(Raw data):
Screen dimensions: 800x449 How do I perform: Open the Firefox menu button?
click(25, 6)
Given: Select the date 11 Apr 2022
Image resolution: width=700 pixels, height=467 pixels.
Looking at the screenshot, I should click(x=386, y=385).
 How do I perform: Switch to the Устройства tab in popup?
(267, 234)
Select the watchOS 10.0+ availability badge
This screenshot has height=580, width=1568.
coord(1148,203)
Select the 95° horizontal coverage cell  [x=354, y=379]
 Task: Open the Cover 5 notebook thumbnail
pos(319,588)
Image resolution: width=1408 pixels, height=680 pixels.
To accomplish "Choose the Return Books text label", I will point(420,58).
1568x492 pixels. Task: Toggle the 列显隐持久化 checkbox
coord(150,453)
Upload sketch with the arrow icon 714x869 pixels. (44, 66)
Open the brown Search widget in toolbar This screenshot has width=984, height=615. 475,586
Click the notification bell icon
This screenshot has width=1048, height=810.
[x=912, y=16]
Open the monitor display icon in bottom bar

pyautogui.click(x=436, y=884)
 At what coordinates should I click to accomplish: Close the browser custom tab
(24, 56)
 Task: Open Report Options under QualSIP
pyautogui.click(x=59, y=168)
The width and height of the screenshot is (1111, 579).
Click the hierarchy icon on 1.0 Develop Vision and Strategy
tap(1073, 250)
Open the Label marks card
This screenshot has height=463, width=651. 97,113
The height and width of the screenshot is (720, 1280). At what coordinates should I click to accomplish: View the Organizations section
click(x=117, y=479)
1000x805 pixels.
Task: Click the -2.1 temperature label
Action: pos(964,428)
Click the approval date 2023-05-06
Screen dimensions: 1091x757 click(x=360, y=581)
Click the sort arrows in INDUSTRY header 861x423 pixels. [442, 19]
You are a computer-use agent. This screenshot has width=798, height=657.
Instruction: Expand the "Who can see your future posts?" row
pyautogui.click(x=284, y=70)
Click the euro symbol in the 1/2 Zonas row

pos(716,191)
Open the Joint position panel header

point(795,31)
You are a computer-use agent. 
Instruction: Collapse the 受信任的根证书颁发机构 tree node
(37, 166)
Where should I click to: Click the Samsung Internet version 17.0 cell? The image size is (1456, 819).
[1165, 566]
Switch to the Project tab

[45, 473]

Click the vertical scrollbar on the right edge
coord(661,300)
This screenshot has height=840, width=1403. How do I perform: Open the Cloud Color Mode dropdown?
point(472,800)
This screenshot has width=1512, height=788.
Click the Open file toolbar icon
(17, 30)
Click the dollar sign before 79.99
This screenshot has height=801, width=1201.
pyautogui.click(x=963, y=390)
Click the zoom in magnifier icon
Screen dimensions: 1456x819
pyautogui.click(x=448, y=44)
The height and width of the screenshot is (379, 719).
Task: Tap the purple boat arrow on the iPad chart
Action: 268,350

(Prompt):
Reply with the complete data above, every character as it stands.

(Response to the task):
Screen dimensions: 800x449 How do I perform: Open the Firefox menu button?
click(25, 6)
Given: Select the date 11 Apr 2022
Image resolution: width=700 pixels, height=467 pixels.
Looking at the screenshot, I should click(x=386, y=385).
 How do I perform: Switch to the Устройства tab in popup?
(267, 234)
Select the watchOS 10.0+ availability badge
This screenshot has height=580, width=1568.
coord(1148,203)
Select the 95° horizontal coverage cell  [x=354, y=379]
 Task: Open the Cover 5 notebook thumbnail
pos(319,588)
Image resolution: width=1408 pixels, height=680 pixels.
To accomplish "Choose the Return Books text label", I will point(420,58).
1568x492 pixels. Task: Toggle the 列显隐持久化 checkbox
coord(150,453)
Upload sketch with the arrow icon 714x869 pixels. (44, 66)
Open the brown Search widget in toolbar This screenshot has width=984, height=615. 475,586
Click the notification bell icon
This screenshot has width=1048, height=810.
[x=912, y=16]
Open the monitor display icon in bottom bar

pyautogui.click(x=436, y=884)
 At what coordinates should I click to accomplish: Close the browser custom tab
(24, 56)
 Task: Open Report Options under QualSIP
pyautogui.click(x=59, y=168)
The width and height of the screenshot is (1111, 579).
Click the hierarchy icon on 1.0 Develop Vision and Strategy
tap(1073, 250)
Open the Label marks card
This screenshot has height=463, width=651. 97,113
The height and width of the screenshot is (720, 1280). At what coordinates should I click to accomplish: View the Organizations section
click(x=117, y=479)
1000x805 pixels.
Task: Click the -2.1 temperature label
Action: pos(964,428)
Click the approval date 2023-05-06
Screen dimensions: 1091x757 click(x=360, y=581)
Click the sort arrows in INDUSTRY header 861x423 pixels. [442, 19]
You are a computer-use agent. This screenshot has width=798, height=657.
Instruction: Expand the "Who can see your future posts?" row
pyautogui.click(x=284, y=70)
Click the euro symbol in the 1/2 Zonas row

pos(716,191)
Open the Joint position panel header

point(795,31)
You are a computer-use agent. 
Instruction: Collapse the 受信任的根证书颁发机构 tree node
(37, 166)
Where should I click to: Click the Samsung Internet version 17.0 cell? The image size is (1456, 819).
[1165, 566]
Switch to the Project tab

[45, 473]

Click the vertical scrollbar on the right edge
coord(661,300)
This screenshot has height=840, width=1403. How do I perform: Open the Cloud Color Mode dropdown?
point(472,800)
This screenshot has width=1512, height=788.
Click the Open file toolbar icon
(17, 30)
Click the dollar sign before 79.99
This screenshot has height=801, width=1201.
pyautogui.click(x=963, y=390)
Click the zoom in magnifier icon
Screen dimensions: 1456x819
pyautogui.click(x=448, y=44)
The height and width of the screenshot is (379, 719).
Task: Tap the purple boat arrow on the iPad chart
Action: 268,350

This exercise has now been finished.